Transcribe exactly the span of lines that begins the records and ends with the line holding "Open the 帮助文档 help link", both boundary lines included.

:: Information ::

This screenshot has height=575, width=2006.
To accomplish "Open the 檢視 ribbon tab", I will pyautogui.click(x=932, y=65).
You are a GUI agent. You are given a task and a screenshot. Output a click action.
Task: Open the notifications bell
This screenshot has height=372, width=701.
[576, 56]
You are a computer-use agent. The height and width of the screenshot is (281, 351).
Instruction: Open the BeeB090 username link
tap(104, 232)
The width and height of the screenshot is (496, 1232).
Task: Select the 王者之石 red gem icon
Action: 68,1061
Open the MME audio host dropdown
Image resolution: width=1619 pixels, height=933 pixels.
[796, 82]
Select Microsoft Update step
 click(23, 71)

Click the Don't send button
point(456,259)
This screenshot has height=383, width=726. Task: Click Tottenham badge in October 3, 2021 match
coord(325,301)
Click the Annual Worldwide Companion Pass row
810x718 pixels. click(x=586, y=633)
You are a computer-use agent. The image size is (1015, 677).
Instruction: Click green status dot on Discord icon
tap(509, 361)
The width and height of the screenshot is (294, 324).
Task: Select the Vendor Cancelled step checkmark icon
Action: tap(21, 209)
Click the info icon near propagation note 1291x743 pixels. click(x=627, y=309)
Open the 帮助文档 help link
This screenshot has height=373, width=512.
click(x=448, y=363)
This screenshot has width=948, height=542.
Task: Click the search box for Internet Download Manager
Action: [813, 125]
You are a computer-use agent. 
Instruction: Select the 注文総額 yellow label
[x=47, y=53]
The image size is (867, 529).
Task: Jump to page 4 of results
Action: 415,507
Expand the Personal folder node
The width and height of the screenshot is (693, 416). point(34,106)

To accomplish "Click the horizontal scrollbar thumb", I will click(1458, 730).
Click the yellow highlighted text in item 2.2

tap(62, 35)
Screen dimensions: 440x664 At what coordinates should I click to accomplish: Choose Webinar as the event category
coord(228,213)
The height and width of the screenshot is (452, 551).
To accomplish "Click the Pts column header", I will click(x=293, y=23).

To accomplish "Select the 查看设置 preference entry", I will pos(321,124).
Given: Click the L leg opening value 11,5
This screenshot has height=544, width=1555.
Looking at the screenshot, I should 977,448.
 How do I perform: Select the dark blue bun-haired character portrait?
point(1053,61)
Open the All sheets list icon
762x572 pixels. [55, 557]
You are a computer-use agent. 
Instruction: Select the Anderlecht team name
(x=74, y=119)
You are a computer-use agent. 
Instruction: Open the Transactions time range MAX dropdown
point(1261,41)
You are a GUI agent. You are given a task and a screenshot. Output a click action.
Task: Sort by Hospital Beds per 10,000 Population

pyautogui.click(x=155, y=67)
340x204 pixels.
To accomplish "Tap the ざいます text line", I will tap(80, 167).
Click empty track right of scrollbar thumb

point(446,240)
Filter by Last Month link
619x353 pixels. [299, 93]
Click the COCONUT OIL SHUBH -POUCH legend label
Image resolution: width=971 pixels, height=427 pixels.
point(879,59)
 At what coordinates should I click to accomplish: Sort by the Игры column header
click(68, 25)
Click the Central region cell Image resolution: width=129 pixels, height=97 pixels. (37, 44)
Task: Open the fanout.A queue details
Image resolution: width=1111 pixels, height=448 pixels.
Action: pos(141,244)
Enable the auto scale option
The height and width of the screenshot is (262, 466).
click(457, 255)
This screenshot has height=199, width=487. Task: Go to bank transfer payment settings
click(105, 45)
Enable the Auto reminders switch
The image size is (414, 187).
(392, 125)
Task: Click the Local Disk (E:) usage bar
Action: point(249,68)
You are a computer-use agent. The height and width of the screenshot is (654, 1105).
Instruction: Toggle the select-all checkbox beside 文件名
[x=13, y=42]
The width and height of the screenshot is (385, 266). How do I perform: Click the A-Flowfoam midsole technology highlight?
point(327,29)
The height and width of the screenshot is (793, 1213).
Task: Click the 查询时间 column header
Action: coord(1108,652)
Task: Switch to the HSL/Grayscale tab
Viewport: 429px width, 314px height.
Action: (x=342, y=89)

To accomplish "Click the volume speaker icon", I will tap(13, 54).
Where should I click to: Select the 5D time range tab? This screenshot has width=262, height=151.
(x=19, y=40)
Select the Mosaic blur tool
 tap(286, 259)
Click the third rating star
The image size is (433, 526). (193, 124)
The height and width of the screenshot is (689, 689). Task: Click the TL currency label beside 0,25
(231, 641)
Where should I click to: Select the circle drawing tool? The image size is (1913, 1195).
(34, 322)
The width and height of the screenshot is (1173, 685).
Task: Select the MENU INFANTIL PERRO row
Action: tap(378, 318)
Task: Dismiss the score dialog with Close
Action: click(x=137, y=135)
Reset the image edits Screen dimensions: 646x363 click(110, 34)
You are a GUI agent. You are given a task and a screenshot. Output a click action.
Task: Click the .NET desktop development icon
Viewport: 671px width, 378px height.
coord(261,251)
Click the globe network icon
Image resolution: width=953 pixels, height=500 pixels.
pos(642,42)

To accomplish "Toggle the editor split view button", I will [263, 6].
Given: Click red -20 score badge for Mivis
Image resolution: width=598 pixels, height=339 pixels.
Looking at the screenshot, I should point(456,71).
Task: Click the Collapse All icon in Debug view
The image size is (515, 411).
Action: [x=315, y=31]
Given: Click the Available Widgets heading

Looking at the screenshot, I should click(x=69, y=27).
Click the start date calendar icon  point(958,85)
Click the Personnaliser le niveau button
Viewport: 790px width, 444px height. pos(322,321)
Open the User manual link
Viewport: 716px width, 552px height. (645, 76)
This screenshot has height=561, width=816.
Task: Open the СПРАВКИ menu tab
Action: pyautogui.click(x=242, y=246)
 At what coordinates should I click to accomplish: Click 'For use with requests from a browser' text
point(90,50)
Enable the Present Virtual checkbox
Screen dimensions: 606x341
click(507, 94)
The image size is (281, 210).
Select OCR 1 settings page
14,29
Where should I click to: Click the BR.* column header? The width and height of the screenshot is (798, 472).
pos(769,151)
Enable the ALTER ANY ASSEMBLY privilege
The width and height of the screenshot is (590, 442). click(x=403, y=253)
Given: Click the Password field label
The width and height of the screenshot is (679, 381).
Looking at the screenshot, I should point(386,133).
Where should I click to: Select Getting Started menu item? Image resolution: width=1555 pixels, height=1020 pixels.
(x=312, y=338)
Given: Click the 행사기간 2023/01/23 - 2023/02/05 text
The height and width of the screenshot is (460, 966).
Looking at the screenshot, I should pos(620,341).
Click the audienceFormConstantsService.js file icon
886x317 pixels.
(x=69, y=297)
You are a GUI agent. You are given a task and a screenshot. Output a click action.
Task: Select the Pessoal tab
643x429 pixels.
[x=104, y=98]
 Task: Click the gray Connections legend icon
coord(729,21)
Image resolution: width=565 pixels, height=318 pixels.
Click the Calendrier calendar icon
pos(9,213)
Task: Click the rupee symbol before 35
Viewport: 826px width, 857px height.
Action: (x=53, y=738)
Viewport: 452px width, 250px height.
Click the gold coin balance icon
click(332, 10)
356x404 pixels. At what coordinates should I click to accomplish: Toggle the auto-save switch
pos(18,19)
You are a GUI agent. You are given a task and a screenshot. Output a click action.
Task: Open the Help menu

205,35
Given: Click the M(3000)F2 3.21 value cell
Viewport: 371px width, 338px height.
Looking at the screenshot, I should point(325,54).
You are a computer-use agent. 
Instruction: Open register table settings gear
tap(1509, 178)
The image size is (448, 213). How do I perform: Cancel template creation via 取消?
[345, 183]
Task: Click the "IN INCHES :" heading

:::

• Problem solution:
This screenshot has height=575, width=2006.
To accomplish "Open the 檢視 ribbon tab", I will pyautogui.click(x=932, y=65).
You are a GUI agent. You are given a task and a screenshot. Output a click action.
Task: Open the notifications bell
This screenshot has height=372, width=701.
[576, 56]
You are a computer-use agent. The height and width of the screenshot is (281, 351).
Instruction: Open the BeeB090 username link
tap(104, 232)
The width and height of the screenshot is (496, 1232).
Task: Select the 王者之石 red gem icon
Action: 68,1061
Open the MME audio host dropdown
Image resolution: width=1619 pixels, height=933 pixels.
[796, 82]
Select Microsoft Update step
 click(23, 71)

Click the Don't send button
point(456,259)
This screenshot has height=383, width=726. Task: Click Tottenham badge in October 3, 2021 match
coord(325,301)
Click the Annual Worldwide Companion Pass row
810x718 pixels. click(x=586, y=633)
You are a computer-use agent. The image size is (1015, 677).
Instruction: Click green status dot on Discord icon
tap(509, 361)
The width and height of the screenshot is (294, 324).
Task: Select the Vendor Cancelled step checkmark icon
Action: tap(21, 209)
Click the info icon near propagation note 1291x743 pixels. click(x=627, y=309)
Open the 帮助文档 help link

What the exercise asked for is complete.